» **Task item**: In the listing below, find the line containing "Contactați-ne (61, 2224)" and the line containing "Opțiuni de consimțământ (102, 2252)". Repeat exactly those two lines and every line between them, nothing more.

Records supplied Start Marker

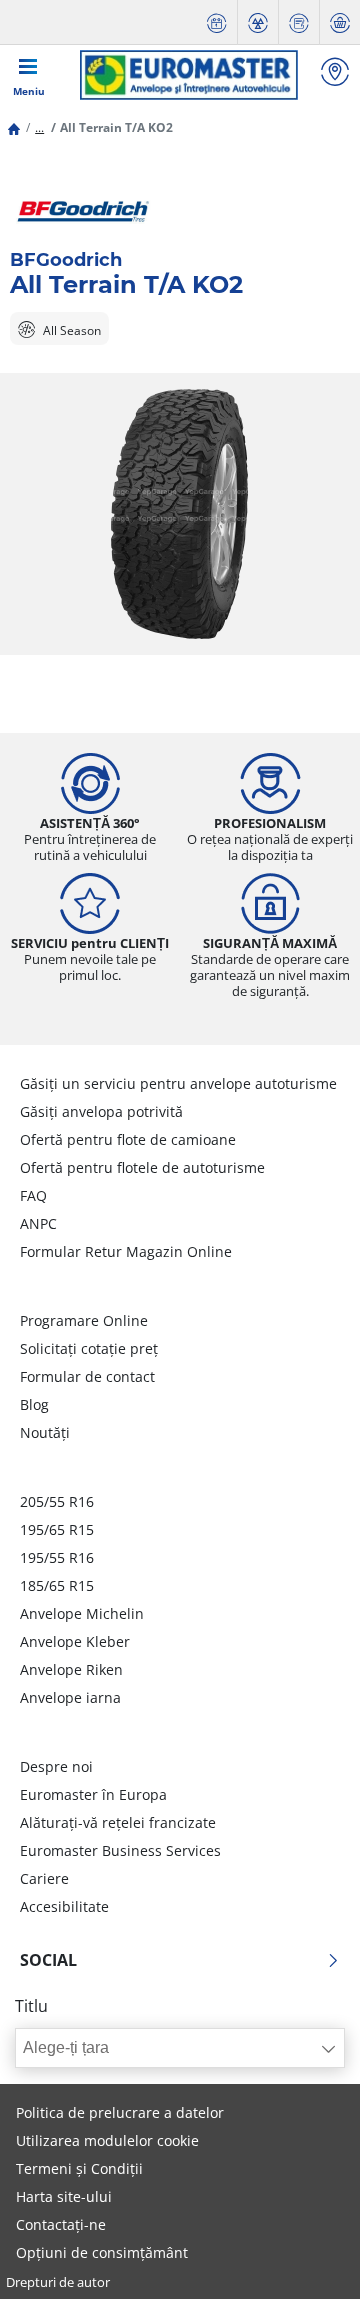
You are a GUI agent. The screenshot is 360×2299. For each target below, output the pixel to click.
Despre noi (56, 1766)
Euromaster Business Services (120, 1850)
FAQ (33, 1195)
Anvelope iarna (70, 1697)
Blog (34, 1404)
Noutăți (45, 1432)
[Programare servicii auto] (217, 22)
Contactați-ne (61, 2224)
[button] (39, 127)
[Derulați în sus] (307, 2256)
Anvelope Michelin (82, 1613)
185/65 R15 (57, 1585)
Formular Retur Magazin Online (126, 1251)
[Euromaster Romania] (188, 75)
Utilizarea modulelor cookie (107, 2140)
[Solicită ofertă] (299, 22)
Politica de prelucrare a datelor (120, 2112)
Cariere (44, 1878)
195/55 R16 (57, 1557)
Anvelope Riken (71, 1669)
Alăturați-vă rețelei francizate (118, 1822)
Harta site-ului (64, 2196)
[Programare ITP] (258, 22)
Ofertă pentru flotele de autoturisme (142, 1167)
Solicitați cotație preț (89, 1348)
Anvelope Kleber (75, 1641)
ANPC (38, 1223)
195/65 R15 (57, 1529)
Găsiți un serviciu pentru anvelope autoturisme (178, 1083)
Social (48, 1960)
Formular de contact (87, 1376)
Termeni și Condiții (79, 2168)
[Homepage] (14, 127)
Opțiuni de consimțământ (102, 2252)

Records supplied End Marker
Records supplied Start Marker

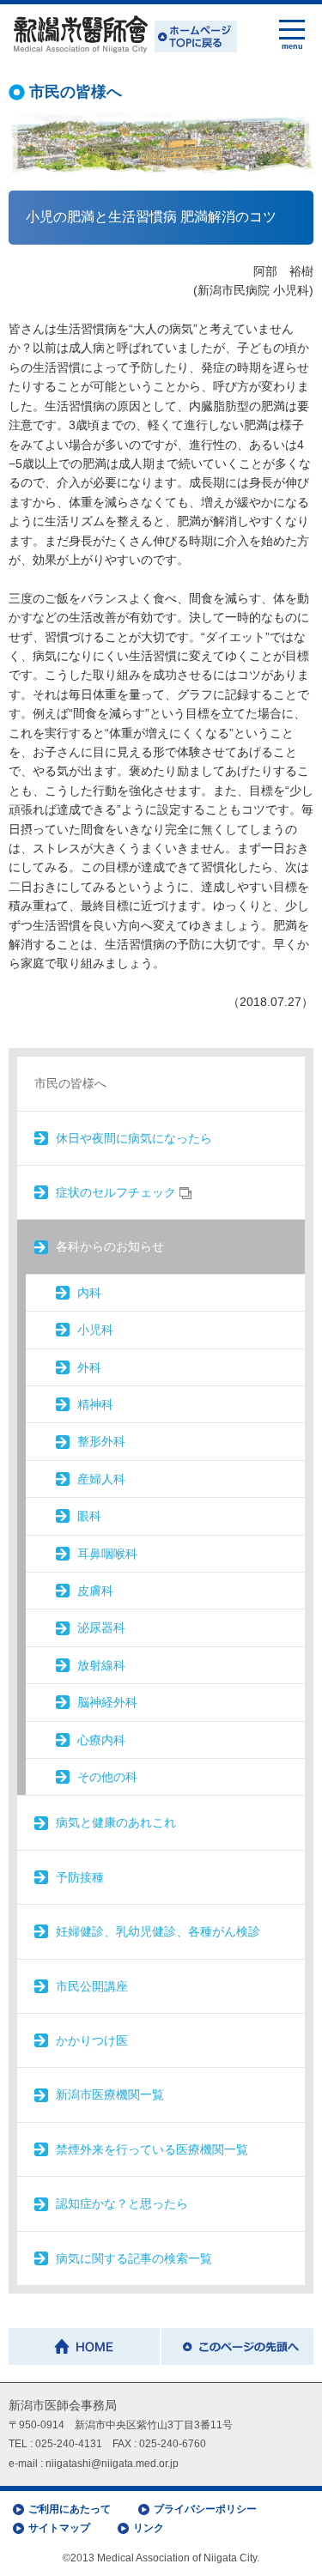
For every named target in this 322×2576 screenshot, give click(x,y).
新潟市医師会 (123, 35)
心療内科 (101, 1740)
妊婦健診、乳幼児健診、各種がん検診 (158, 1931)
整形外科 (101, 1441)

Records supplied End Marker
Records supplied Start Marker

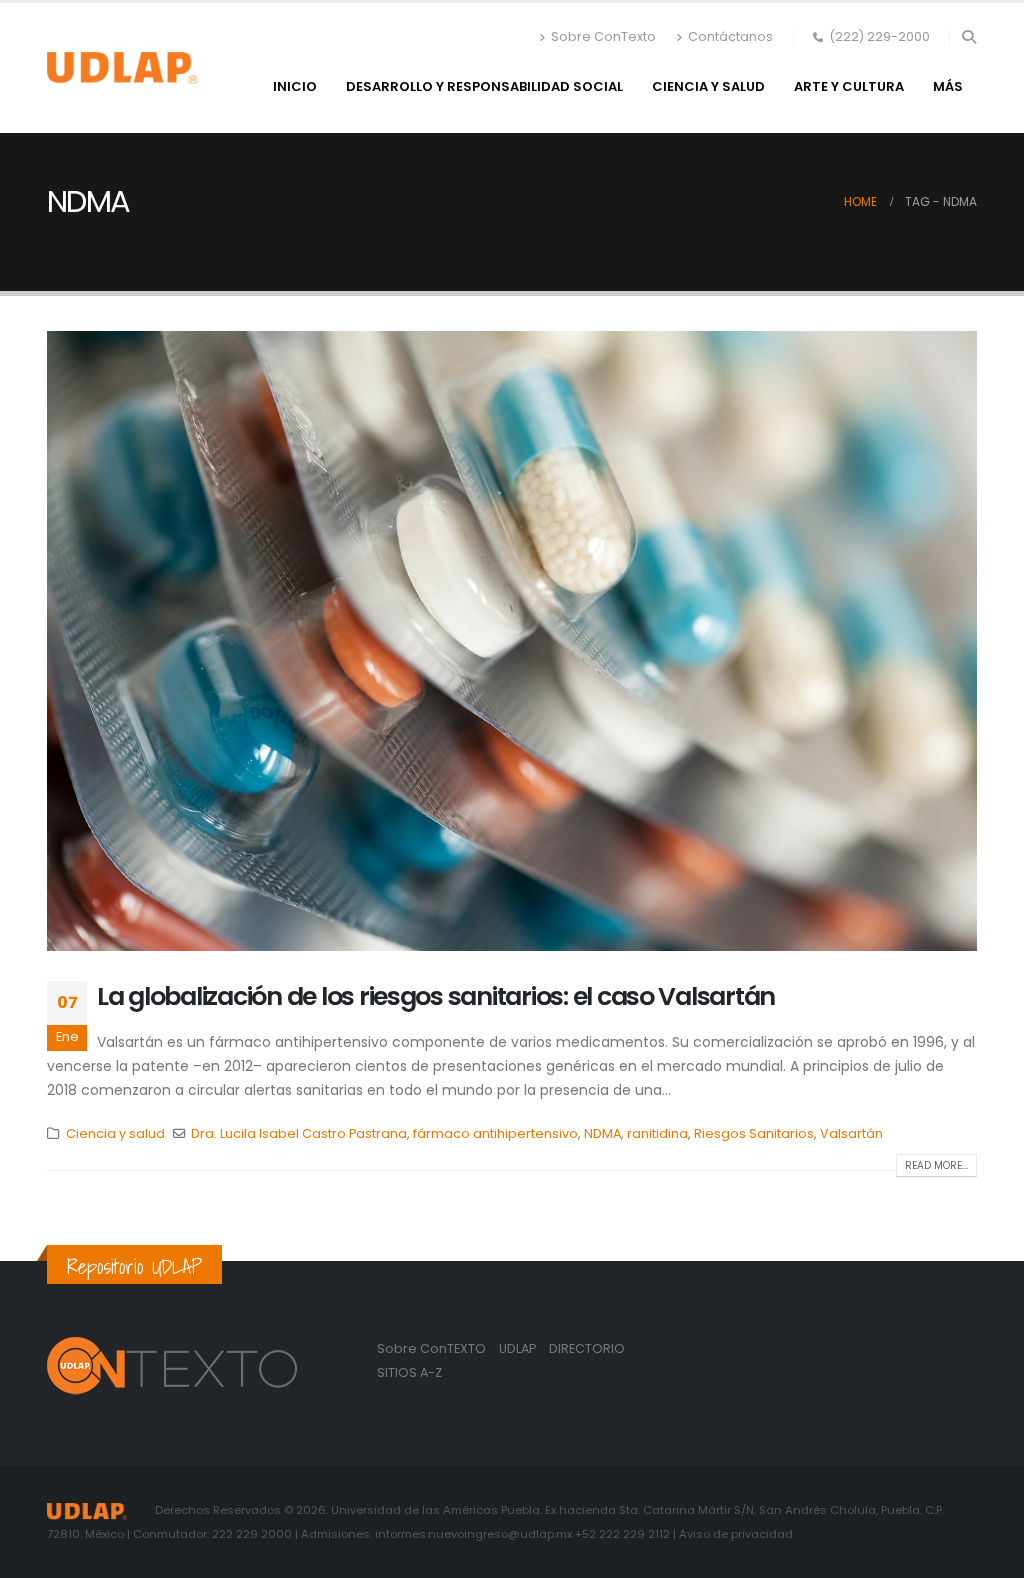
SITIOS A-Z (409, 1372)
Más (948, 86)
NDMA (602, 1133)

Records supplied End Marker

» **Task response**:
Contactați-ne (61, 2224)
[button] (39, 127)
[Derulați în sus] (307, 2256)
Anvelope Michelin (82, 1613)
185/65 R15 (57, 1585)
Formular Retur Magazin Online (126, 1251)
[Euromaster Romania] (188, 75)
Utilizarea modulelor cookie (107, 2140)
[Solicită ofertă] (299, 22)
Politica de prelucrare a datelor (120, 2112)
Cariere (44, 1878)
195/55 R16 (57, 1557)
Anvelope Riken (71, 1669)
Alăturați-vă rețelei francizate (118, 1822)
Harta site-ului (64, 2196)
[Programare ITP] (258, 22)
Ofertă pentru flotele de autoturisme (142, 1167)
Solicitați cotație preț (89, 1348)
Anvelope Kleber (75, 1641)
ANPC (38, 1223)
195/65 R15 (57, 1529)
Găsiți un serviciu pentru anvelope autoturisme (178, 1083)
Social (48, 1960)
Formular de contact (87, 1376)
Termeni și Condiții (79, 2168)
[Homepage] (14, 127)
Opțiuni de consimțământ (102, 2252)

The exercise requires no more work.